MR. CATLIN is an American citizen, who was born and educated in the state of Pennsylvania. Gifted with genius for the arts, and imbued with a spirit of enthusiastic devotion to the fame of his country, in early life, without either public or private patronage, he repaired to the haunts of the savages in the recesses of the continent, and winning their kindness and confidence, while as yet the white man was almost unknown to them, he visited, in the period of eight years, forty-eight tribes, and in the end, brought away this very large collection of paintings, which exhibits with great felicity, complete views of the most interesting forest and prairie scenes of the continent, with portraits of the various characters found there, and ample illustrations of the political, social, and religious customs, ceremonies, and costumes of the race- -a collection which gratifies an enlightened curiosity now, and will, with the progress of time, acquire an inestimable value as an aid to the philosopher and historian in the study of human nature in a peculiar stage of development, never before sufficiently marked. Having completed his collection, Mr.
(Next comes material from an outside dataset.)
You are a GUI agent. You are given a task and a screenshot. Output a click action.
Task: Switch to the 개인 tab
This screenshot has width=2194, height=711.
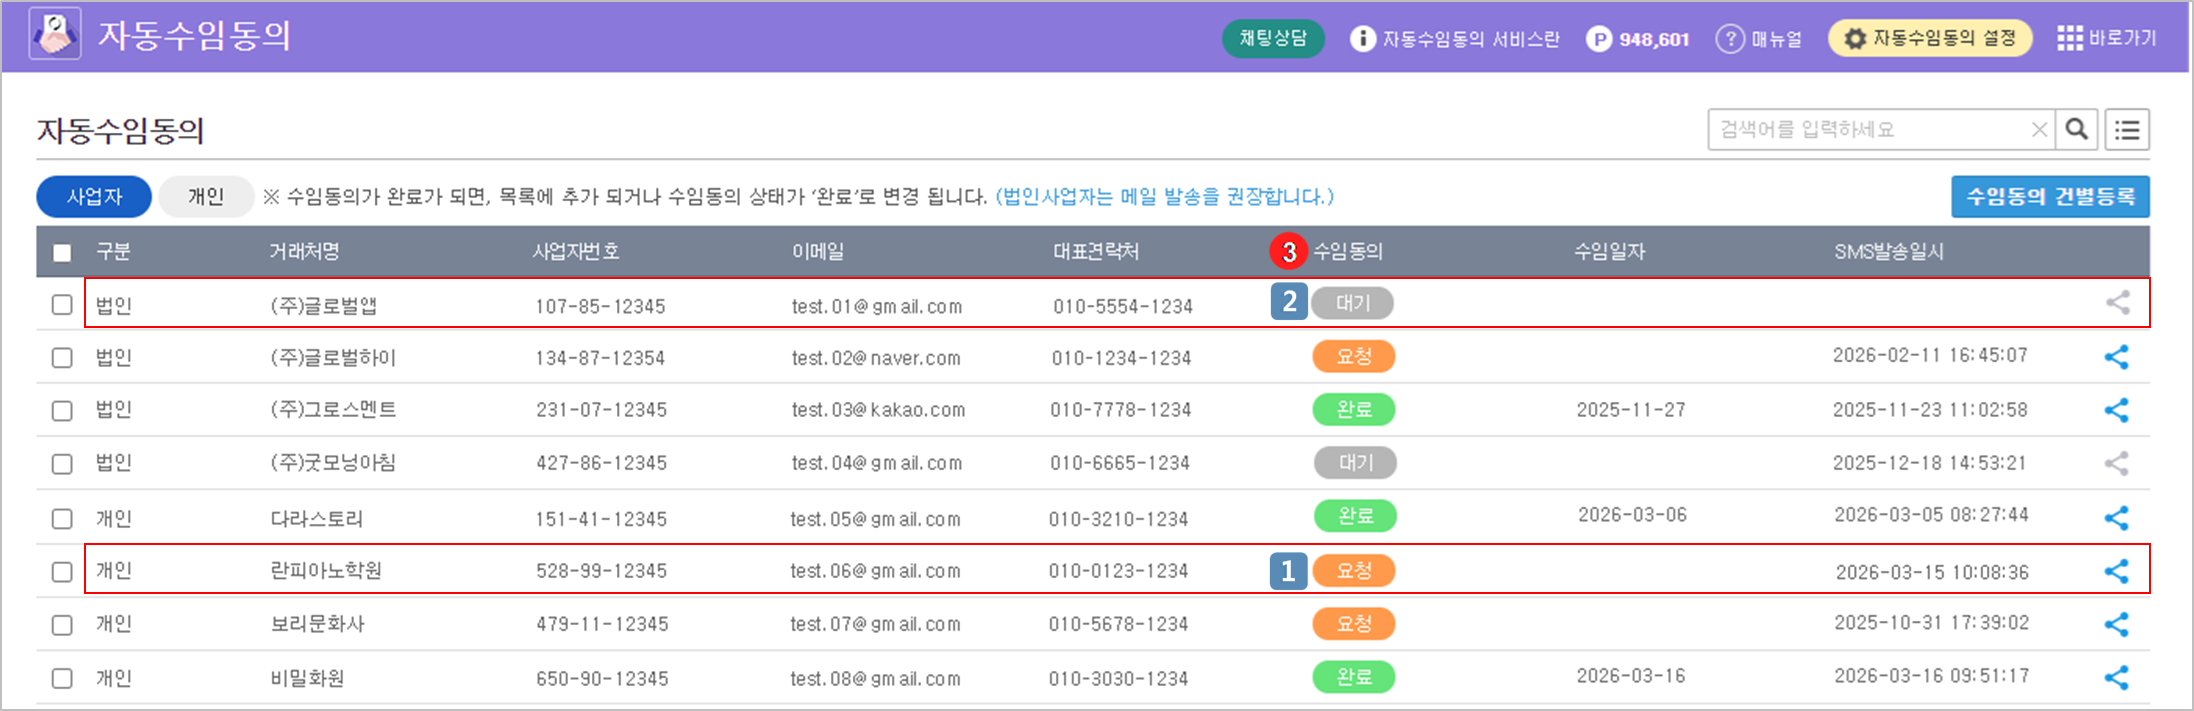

Catlin, in 1837, exhibited it in this city, and in pursuance of his original purpose, offered it to Congress, who manifestly thought favorably of that proposition; but delays occurred, and Mr. Catlin, without abandoning his wish for such an eventual disposition, took them to Europe, as well to support himself by exhibiting it, as to use it in preparing a great work, since completed, on the history, customs, and manners of the North American Indians. The collection excited much interest and admiration in Europe, and obtained for Mr. Catlin many marks of respect and consideration from the friends of

* Remarks on the purchase of Catlin's Indian Collection.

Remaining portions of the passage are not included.